逆にどんなにコメントが完璧でも、品種が一つも当たらないと、かなり厳しいとは思いますが。

気を楽にして、結果発表を待ちましょう。
とにー様の合格をお祈りしております^^
2010-09-21 Tue 10:07 | URL | シャトー・ロベール #-[ 内容変更]
no.45:
管理者様
私は昨日エキスパートを受験しました。結果は品種1、国3、ヴィンテージ1、料理はソーセージ、天ぷら、ステーキ、アマレット正解、口頭試問13でした。周りは品種2つ以上当ててるので、今回は厳しいですね。
2010-09-21 Tue 12:41 | URL | マイケル #-[ 内容変更]
no.46:初めまして
昨日はお疲れさまでした!

素晴らしいブログですねもっと早く見つけていたかったです。

私はエキスパート受験でしたが、

品種・料理・ビンテージ各1、国全滅、口頭試問11と散々な結果に終わってすっかり落ち込んでしまいました。

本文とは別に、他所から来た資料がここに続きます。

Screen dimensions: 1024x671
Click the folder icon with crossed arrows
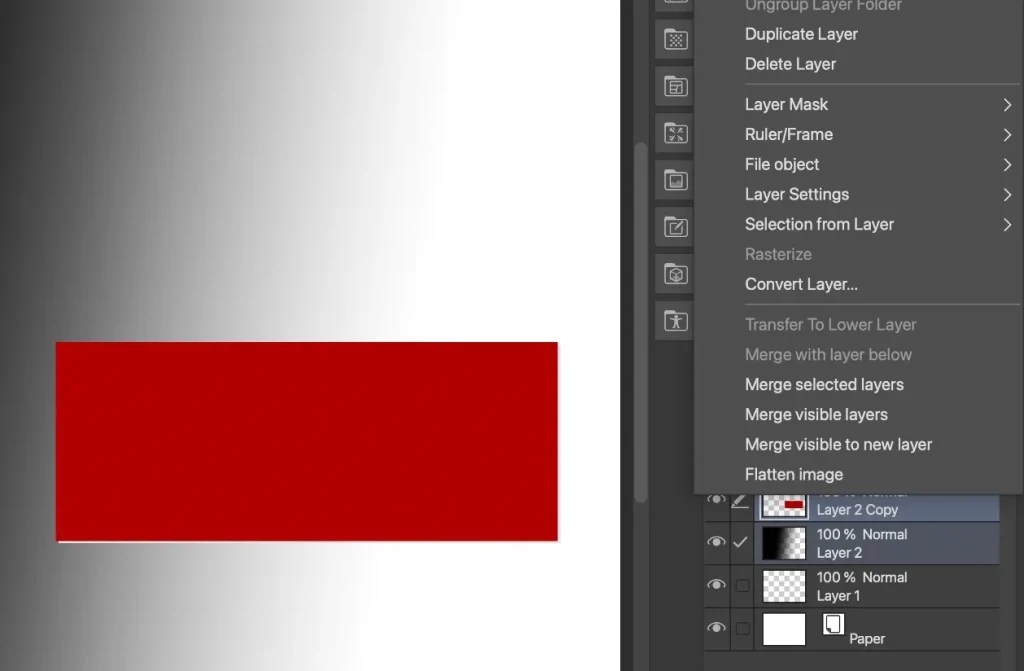[675, 133]

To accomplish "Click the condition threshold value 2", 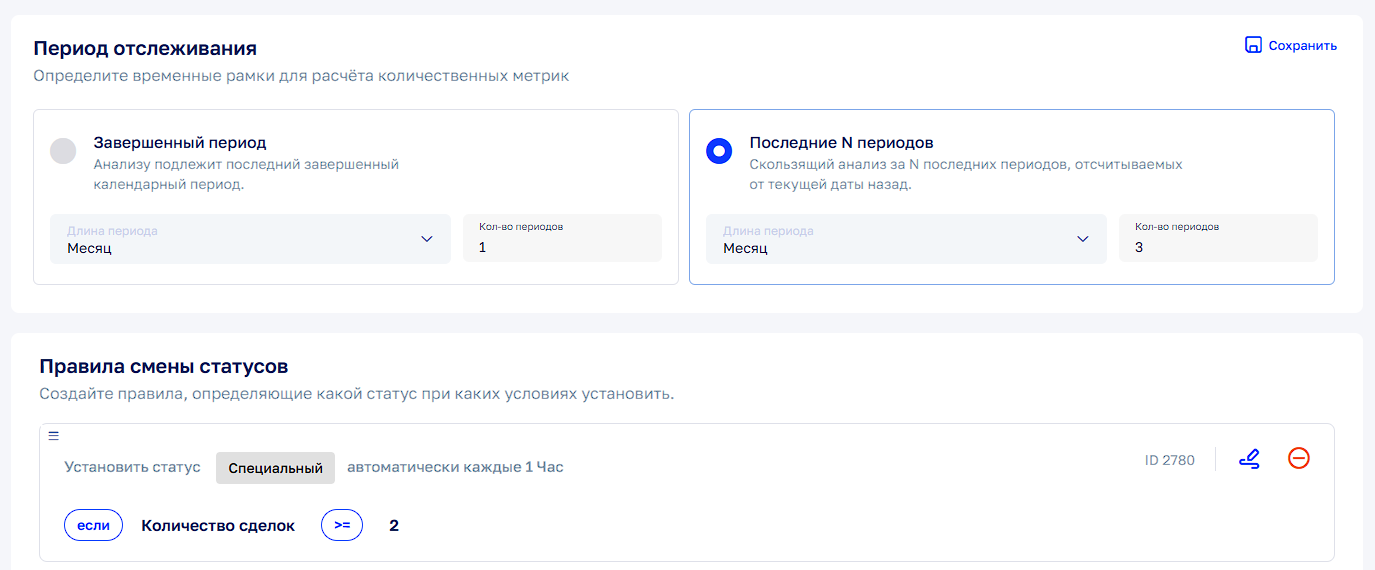I will click(394, 526).

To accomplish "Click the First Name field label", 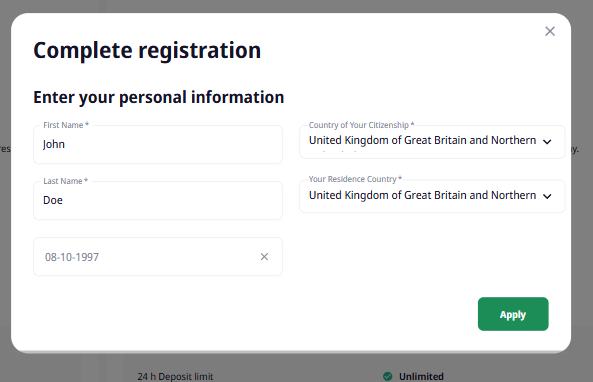I will tap(66, 125).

娑婆に戻るとこういったことを話せる人もいないので、つい書き込みさせて頂きました。

また来年に向けて頑張って生きます。
2010-09-21 Tue 15:15 | URL | ヒナコ #-[ 内容変更]
no.47:エキスパート微妙です
初めてコメントします。ロベルトさんは、2呼称目の受験で流石ですね。ドキュメンタリー風のブログ、楽しかったです。私は単なるワイン好きのサラリーマンで、流行で受けたいという妻に乗せられ、夫婦で受験しましたが、玉砕です。口頭試問は何とか14問正解。ディスクタシオンではリースリングは当てましたが、次の白は樽の匂いが強すぎ品種がわからず、料理を見たら、白用は(仔牛肉のソーセージはリースリングに使ったため)海老の天ぷらしか残っておらず甲州にしてしまいアウト。赤はメルローとわからず、シラー(アドバイザーなら良かった)にしてしまい1個正解のみ。アマレットは正解できたものの、半分ほどの正解では無理と思い知らされました。妻も玉砕で、来年に向け出直しです。
2010-09-21 Tue 22:32 | URL | テリー #-[ 内容変更]
no.48:No title
お疲れさまでした!

いま言えることは、心にぽっかり穴が空いたようです。。(笑)

年明け二月くらいから、この試験を受かるためだけに日々精進していたもので、今の目標が見つからないでいます;^^

ただ試験当日に受けた緊張感を、自分で楽しめ楽しめと言い聞かせていたのがよかったのか、二次の内容は望外の出来だと自負しています。これも、すべてロベールさんのおかげです。本当にありがとうございました。